Cell Culture and source of miRNA
Human HCC HepG2 cells used was purchased from the Cell Bank of the Chinese Academy of Sciences by Kilton Biotechnology Co., Ltd. (Shanghai, China). HepG2 cells were cultured in a humidified incubator with 37℃ atmospheres supplemented with 5% CO2, using Dulbecco’s modified eagle’s medium (DMEM) containing 10% fetal bovine serum (FBS) and 1% penicillin and streptomycin. miR-183-5p mimics, mimics negative control (NC), miR-183-5p inhibitor, inhibitor NC were purchased from Jima Pharmaceutical Technology Co., Ltd. (Shanghai, China). The sequence was listed in Table I.
Reagents and antibodies
Lip-2000 were obtained from Jima Pharmaceutical Technology Co., Ltd. (Shanghai, China); ELISA reagent kit: Feiya Biological Technology Co., Ltd (Jiangsu, China); CCK-8 reagent kit: Yisheng Biotechnology Co., Ltd (Shanghai, China). Antibodies used for Western blot were as follows: FoxO1, NLRP3, caspase-1, GSDMD, IL-1β, IL-18 and GAPDH (GeneTex, USA; Servicebio, Wuhan, China). NLRP3, caspase-1, IL-1β, IL-18 and GAPDH were used in a dilution of 1:1,000. FoxO1, GSDMD were used in a dilution of 1:500.
Cell transfection
HepG2 cells were plated in 6-well plate with 1*106/ml. miR-183-5p mimics, mimics NC or miR-183-5p inhibitor, or inhibitor NC were transfected into cells, according to the manufacturer’s protocol. Firstly, configuration solution A (25 µL liposome lip-2000) and solution B (10 µL miR-183-5p mimics, mimics NC or miR-183-5p inhibitor, inhibitor NC) were added in 100 µL serum-free basal medium, then were incubate at room temperature for 4 h. The transfection medium was replaced with fresh DMEM medium containing 10% fetal bovine serum for further culture.

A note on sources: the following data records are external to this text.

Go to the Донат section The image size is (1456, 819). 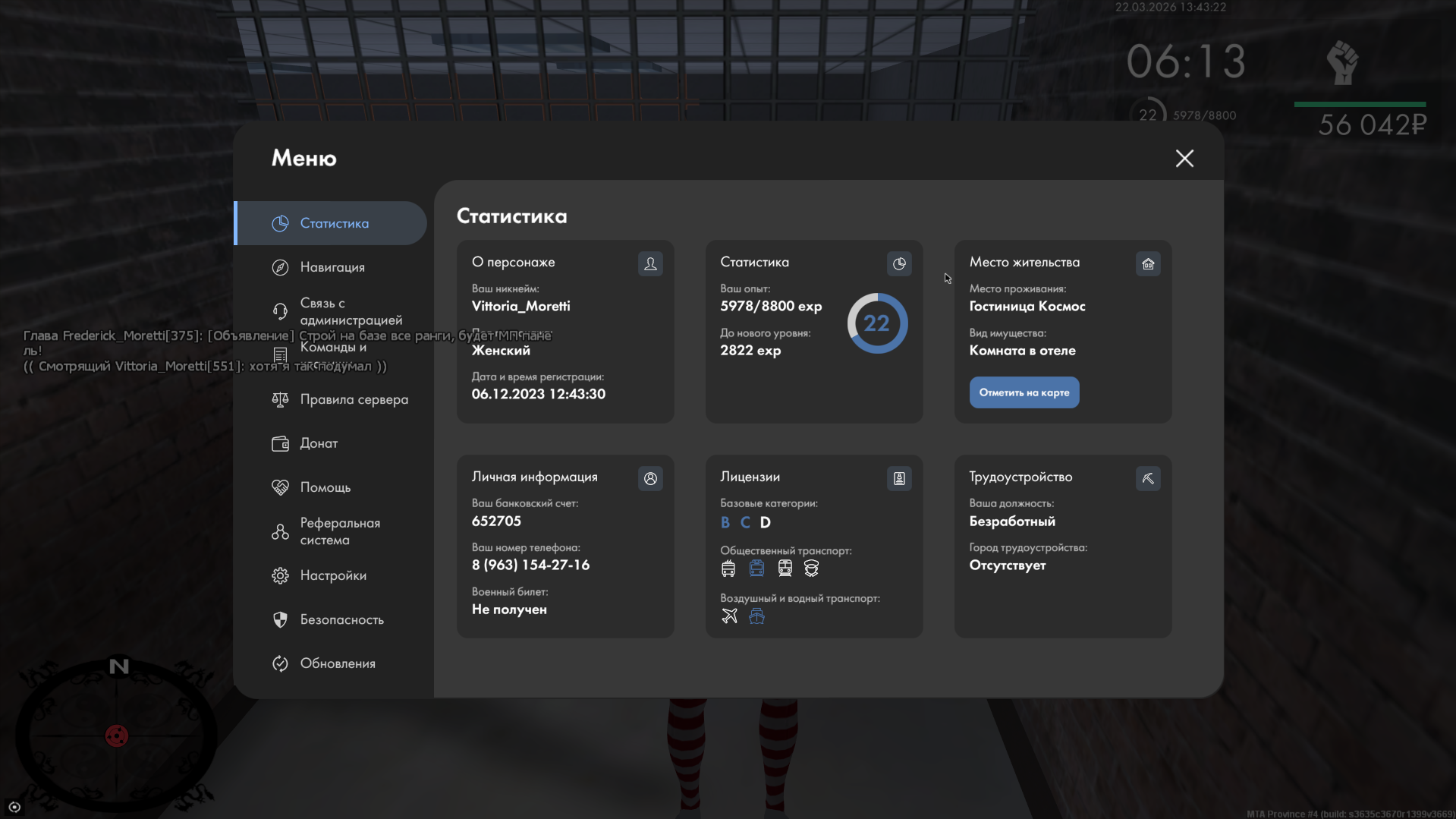coord(319,443)
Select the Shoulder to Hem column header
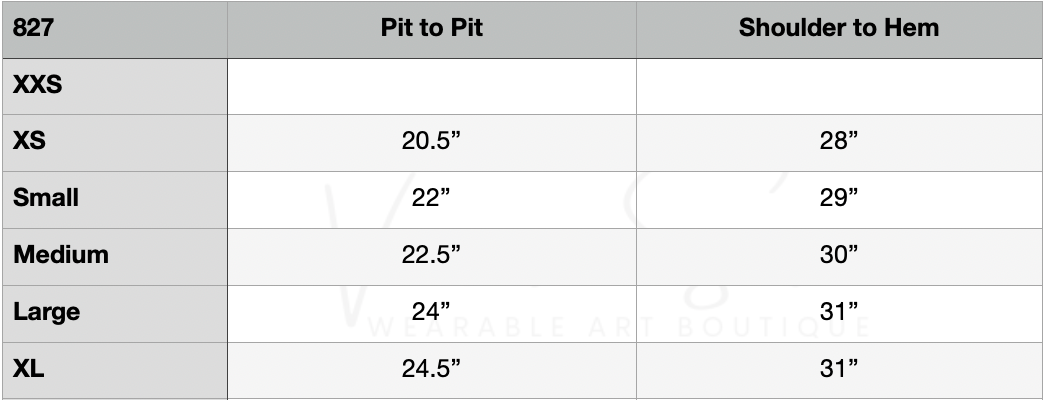Viewport: 1046px width, 400px height. (x=839, y=28)
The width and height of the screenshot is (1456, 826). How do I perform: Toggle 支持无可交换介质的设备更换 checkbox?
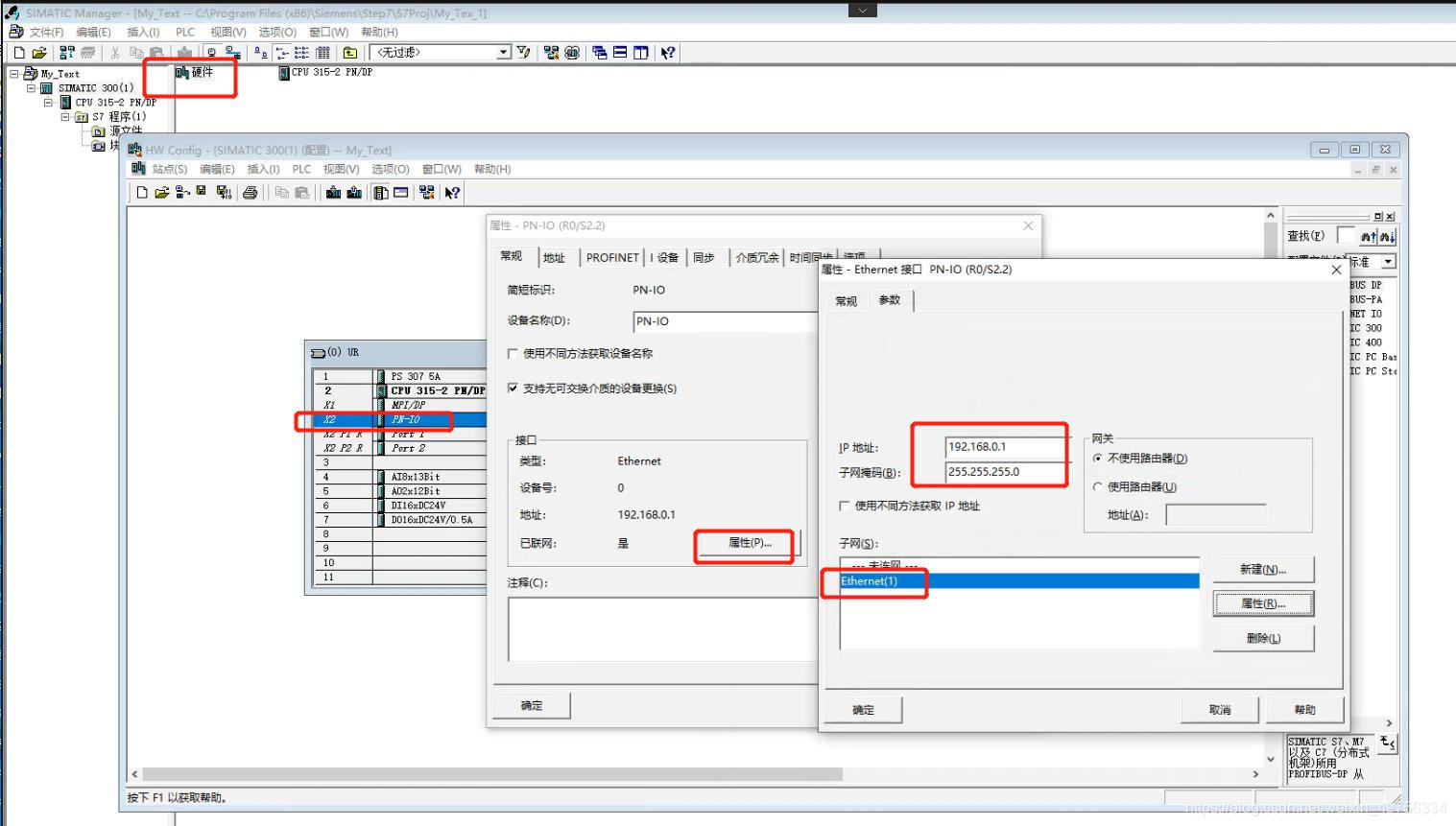[513, 388]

Cell counting kit 8 (CCK-8)
CCK-8 assay was performed according to the manufacturer’s instructions. Briefly, HepG2 cells were plated in a 96-well plate with 1*104/mL, miR-183-5p mimics, mimics NC or miR-183-5p inhibitor, or inhibitor NC were transfected into cells, then 10 µL of CCK-8 solution was added to each well of a 96-well plate and incubated at 37°C for 4 h. The optical density was measured at an absorption wavelength of 450 nm. Results were normalized to control levels.
IL-1β, IL-18 (ELISA)
Culture medium was collected according to manufacturer's protocols, IL-1β or IL-18 in the supernatant was measured, using commercial ELSIA Assay Kit. In brief, IL-1β, IL-18 substrate mix and assay buffer were added into cell culture supernatants in a 48 well plate. After the incubation at 37℃ for 15min without light, the absorbance was recorded at 450 nm on microplate reader.
Quantitative real-time polymerase chain reaction (qRT-PCR)
Total RNA was extracted from HCC cells, using TrizoL reagent according to the manufacturer’s instruction. A total of 2 µg of RNA was used for cDNA synthesis with a Reverse Transcription Kit in 20 µL reaction volume. Equal amounts of cDNA were subjected to PCR with the SYBR Green PCR Master Mix Kit. The condition including an initial denaturation at 94°C for 5 min, followed by 40 cycles of 94°C for 30 s, 60°C for 30 s, 72°C for 30 s, and a terminal extension at 72°C for 5 min. Each sample was examined in triplicate and β-actin was used as the internal control. GraphPad Prism v8 was used to create the scatter plots. All primers were obtained from TaKaRa. The primers we used for qRT-PCR is listed in Table II.
Western blot analysis
Equal amount of proteins were extracted from cells and separated by sodium dodecyl sulphate-polyacrylamide gel electrophoresis (SDS-PAGE) according to the manufacturer’s instruction, and then transferred to a polyvinylidene difluoride membrane. After blocking the membrane with 5% non-fat milk, membranes were incubated overnight with the specific primary antibodies at 4°C, and then incubated for 1h with the corresponding secondary antibody. The band intensities were analyzed and protein expression was quantified using Alpha EaseFC.
Statistical analysis
Statistically significant differences were assessed by Student’s t-test or one-way analysis of variance tests followed by Bonferroni’s method or Fisher's Least Significant Difference for multiple comparisons when necessary. The data were expressed as the mean ± SD. Coefficients of correlation (r) were determined by the Pearson correlation method. The criterion for statistical significance was set at P < 0.05.